Старшеклассники. Прозвенел веселым колокольчиком беззаботный 5-й класс. В те два-три года жизнь в стране материально заметно улучшилась. Были отменены карточки. В магазинах стало больше продуктов, цены были доступными. В начале тридцатых открыто признавали всеобщее снижение жизненных условий. Взрослые рассказывали, что на собраниях будто бы присутствующих спрашивали, в чем причина ухудшения жизни. А теперь часто повторялись слова Сталина о том, что жить стало лучше, жить стало веселее.
Но что-то происходило непонятное и пугающее. Когда мы пришли в 6-й, оказалось, что в школе нет учителя географии Ивана Павловича. Веселый, добрый человек, он умел превращать уроки в занимательные спектакли, в которых ученики при объяснении солнечного затмения с увлечением играли роли Солнца, Земли и Луны. Одна за другой ушли из школы великолепная рассказчица материалов по истории Греции и древнего Рима, жена первого секретаря райкома партии Ванштейна и жена еще одного первого секретаря райкома партии Земцова, преподавательница географии, заменившая Ивана Павловича. Все они относились к распространенной категории «врагов народа». А началось все после убийства Кирова. 1 декабря 1934 года я сидел дома и читал «Капитанскую дочку». И вдруг со стороны железной дороги паровозные гудки — часто и тревожно. На другой день в школе узнал: в Ленинграде убит Киров. И это как рубеж, после которого навалился тяжкий пресс кампании по выявлению «врагов народа». Правда, на нашей рабочей окраине мы не знали случаев арестов или обысков, вся информация доходила до нас через школу, иногда читали что-то в газетах.

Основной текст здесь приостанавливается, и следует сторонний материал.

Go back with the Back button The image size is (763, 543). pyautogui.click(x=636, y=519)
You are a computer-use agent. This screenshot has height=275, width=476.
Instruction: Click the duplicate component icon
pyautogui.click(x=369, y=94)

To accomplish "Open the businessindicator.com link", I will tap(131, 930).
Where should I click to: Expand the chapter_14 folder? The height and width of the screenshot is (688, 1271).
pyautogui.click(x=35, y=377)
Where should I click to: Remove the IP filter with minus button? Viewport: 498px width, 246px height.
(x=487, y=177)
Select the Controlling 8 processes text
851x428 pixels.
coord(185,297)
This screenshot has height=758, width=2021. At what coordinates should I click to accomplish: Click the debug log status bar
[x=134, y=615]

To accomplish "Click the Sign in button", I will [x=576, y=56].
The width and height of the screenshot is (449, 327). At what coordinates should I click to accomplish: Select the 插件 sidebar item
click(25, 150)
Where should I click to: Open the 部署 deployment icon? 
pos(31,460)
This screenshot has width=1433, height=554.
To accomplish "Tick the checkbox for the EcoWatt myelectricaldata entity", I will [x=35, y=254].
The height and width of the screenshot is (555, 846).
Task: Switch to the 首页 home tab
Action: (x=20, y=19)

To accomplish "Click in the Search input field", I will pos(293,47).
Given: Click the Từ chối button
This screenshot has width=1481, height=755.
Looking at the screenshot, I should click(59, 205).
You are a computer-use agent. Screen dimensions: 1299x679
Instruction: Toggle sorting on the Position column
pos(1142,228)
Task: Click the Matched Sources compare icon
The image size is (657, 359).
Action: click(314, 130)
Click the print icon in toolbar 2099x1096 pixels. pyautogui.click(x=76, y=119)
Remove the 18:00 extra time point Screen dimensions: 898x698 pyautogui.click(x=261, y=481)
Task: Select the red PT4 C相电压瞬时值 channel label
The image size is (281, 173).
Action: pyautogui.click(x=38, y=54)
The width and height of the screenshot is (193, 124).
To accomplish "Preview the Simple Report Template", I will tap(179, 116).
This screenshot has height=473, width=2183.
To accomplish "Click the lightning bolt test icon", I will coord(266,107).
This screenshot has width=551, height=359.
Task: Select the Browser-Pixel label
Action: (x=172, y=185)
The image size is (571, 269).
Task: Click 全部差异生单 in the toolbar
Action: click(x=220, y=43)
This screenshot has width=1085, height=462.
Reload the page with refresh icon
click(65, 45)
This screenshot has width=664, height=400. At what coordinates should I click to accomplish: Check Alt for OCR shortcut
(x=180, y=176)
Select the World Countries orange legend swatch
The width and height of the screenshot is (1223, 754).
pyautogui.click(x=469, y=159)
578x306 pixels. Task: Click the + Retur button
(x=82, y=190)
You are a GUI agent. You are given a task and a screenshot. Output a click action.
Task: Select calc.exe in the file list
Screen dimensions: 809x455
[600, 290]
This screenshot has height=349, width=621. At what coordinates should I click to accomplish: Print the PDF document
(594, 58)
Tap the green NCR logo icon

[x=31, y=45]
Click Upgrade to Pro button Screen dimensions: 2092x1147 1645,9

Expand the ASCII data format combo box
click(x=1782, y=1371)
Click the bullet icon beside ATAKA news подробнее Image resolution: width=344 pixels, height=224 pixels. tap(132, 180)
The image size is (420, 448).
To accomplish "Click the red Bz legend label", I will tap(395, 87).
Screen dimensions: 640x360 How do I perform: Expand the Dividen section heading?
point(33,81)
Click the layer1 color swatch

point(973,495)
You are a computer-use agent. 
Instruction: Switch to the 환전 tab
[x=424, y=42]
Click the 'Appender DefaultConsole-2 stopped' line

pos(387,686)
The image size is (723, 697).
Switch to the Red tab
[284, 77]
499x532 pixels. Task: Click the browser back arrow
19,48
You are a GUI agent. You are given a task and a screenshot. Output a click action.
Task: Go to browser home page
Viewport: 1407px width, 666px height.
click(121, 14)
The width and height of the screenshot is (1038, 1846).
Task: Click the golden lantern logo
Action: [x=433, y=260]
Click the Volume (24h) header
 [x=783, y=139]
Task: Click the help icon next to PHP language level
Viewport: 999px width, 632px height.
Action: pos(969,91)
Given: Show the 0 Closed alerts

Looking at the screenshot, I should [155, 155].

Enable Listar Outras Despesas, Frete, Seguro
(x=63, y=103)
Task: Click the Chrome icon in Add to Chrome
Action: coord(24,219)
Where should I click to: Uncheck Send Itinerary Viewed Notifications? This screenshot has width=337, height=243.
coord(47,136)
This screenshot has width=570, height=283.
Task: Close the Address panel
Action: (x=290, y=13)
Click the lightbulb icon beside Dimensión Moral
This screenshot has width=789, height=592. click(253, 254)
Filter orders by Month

В школьном зале стоял бюст Варейкиса — первого секретаря Сталинградского обкома ВКП(б). И вот он исчез. Говорили, что директор школы Нотес самолично спустил его со второго этажа, и он разбился на мелкие кусочки.
Гнетущие чувства вызывали у нас процессы над «врагами народа», среди которых оказалось немало бывших соратников Ленина. Какими-то странными, неправдоподобными казались показания некоторых обвиняемых о диверсиях вроде подсыпания битого стекла в сливочное масло. Даже если в таких показаниях все было правдой, то воспринимать это было еще тяжелее: если ближайшие соратники Ленина были способны на такие гнусности, то как же верить другим? И вообще, зачем тогда революция? Особенно тяжело я воспринял обвинение против Александра Косарева — Генерального секретаря ЦК ВЛКСМ. Я еще не был комсомольцем. Но, прочитав сообщение о Пленуме ЦК Комсомола, состоявшемся 21 ноября 1937 года, об обвинении его в политическом двурушничестве, предательстве, я был потрясен.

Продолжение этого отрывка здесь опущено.